Exercise brief.
Wherever "height" appears in a line of the listing, that line should be returned.

Source material.
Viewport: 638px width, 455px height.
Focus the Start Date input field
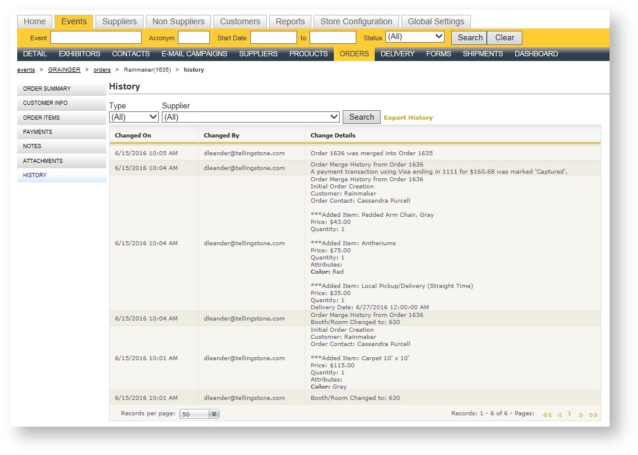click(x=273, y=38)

...

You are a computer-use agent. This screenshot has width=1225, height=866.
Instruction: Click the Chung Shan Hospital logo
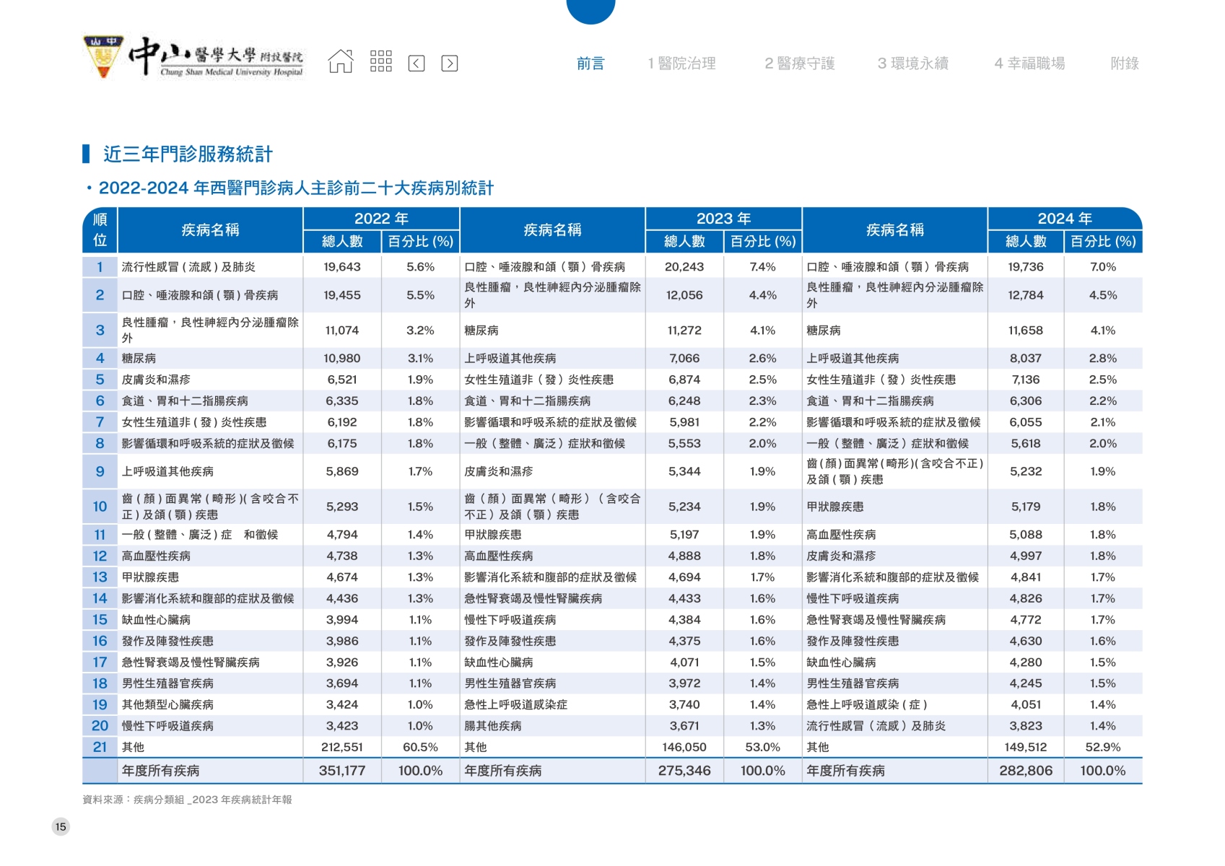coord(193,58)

Answer to the exercise.
Viewport: 638px width, 455px height.
You are a computer-use agent. This screenshot has width=1225, height=866.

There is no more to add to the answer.